For a number of employee claimants and their representatives, the news contained in this article will come as a pleasant mid-week surprise.
In the case of R (on the application of UNISON) v Lord Chancellor, The Supreme Court of England and Wales has issued a very noteworthy judgment on the unlawfulness of Employment Tribunal (ET) Fees, which have been a source of heated debate since their introduction almost 4 years ago on 29 July 2013.
In terms of the claims that an employee is seeking to bring, these are categorised as ‘Type A’ claims and ‘Type B’ claims.
Type A claims include (but are not limited to):-
- Breach of contract;
- Failure to pay a statutory redundancy payment;
- Failure to inform and consult employees in line with the Transfer of Undertakings (Protection of Employment) Regulations 2006 (also known as TUPE);
- Failure to allow time off to employees for trade union duties or public duties (the latter including jury service), and
- Failure to provide time off for employees who care for dependants.
Type B claims include:-
- Unfair dismissal;
- Whistleblowing/protected disclosures, and
- Equal pay.
Typically, unless a remission of fees applied, an employee would need to pay a fee to issue a claim before the employment tribunal, followed by the payment of a hearing fee.
For Type A claims, the fees were as follows:-
- £160.00 to issue the claim, and
- £230.00 for a hearing.
For Type B claims, the fees were as follows:-
- £250.00 to issue the claim, and
- £950.00 for a hearing.
In the leading judgment of The Supreme Court, Lord Reed held that, as they stand, ET Fees are disproportionate when compared with fees in the civil courts as “Even the highest fees in the County Court for small claims are well below the ET fees for type B claims”.
In addition, Lord Reed held that, although ET fees had discouraged employee claimants from bringing groundless claims and had encouraged earlier settlements in genuine claims, “the value to society of the right of access to the courts is not confined to cases in which the courts decide questions of general importance”. In other words, access to justice is not just limited to big cases.

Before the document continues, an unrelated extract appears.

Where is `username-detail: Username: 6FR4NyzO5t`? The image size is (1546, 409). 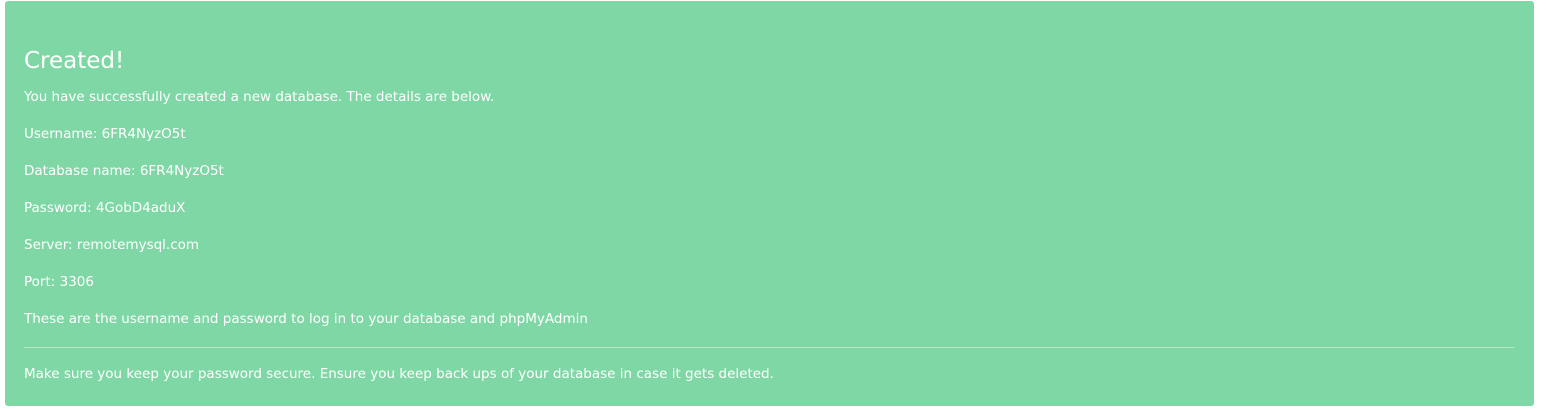 username-detail: Username: 6FR4NyzO5t is located at coordinates (105, 134).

The Court therefore held that ET fees are unlawful, both under the Law of England and Wales and under European Union Law, on the basis that:-
- ET fees as they stand have not been set at an affordable level;
- For an approximate 10% of claims notified to ACAS that had not proceeded either to settlement or to the ET, employee claimants had reported that they had not approached the ET because of the fees involved in doing so;
- For low to middle income households, the cost of paying ET fees (irrespective of recovery at the end of the tribunal process) would likely result in employee claimants sacrificing their ordinary and reasonable expenditure (i.e. on everyday essentials and luxuries, such as holidays) for substantial periods of time, and
- The fees as they currently stand are disproportionate to the sums being claimed by employee claimants (Lord Reed gave the example of an unlawful deduction of wages claim where the fees incurred would be a total of £390.00 to claim back a hypothetical figure of £500.00).
In addition, Baroness Hale, providing a supporting judgment in the same Court, held that charging higher fees for discrimination claims was itself an act of indirect discrimination against employee claimants.
The Court therefore held that the Government had gone beyond its powers in restricting access to justice.
Whilst the judgment of The Supreme Court does not state that ET fees in principle are unlawful and should be abolished, it does state that the ET fees as they stand are unlawful and should be abolished.
It is therefore likely that the Government shall keep ET fees as a concept in force and will continue to apply them, yet under a very different payment scale.
However, employee claimants from 29 July 2013 to the date of this decision should be mindful that they may be receiving a reimbursement of tribunal fees at some point in the future.
Meanwhile, employee claimants who have yet to pay their ET fees in current claims should contact the administrative court and tribunal centre handling their case for further information.
This article is not a substitute for legal advice on specific facts and circumstances. It is designed as a free update on the law at the time of publishing. Knight Polson Limited trading as QualitySolicitors Knight Polson accepts no responsibility for reliance on this article and recommends that you seek independent legal advice on your specific circumstances prior to taking any steps.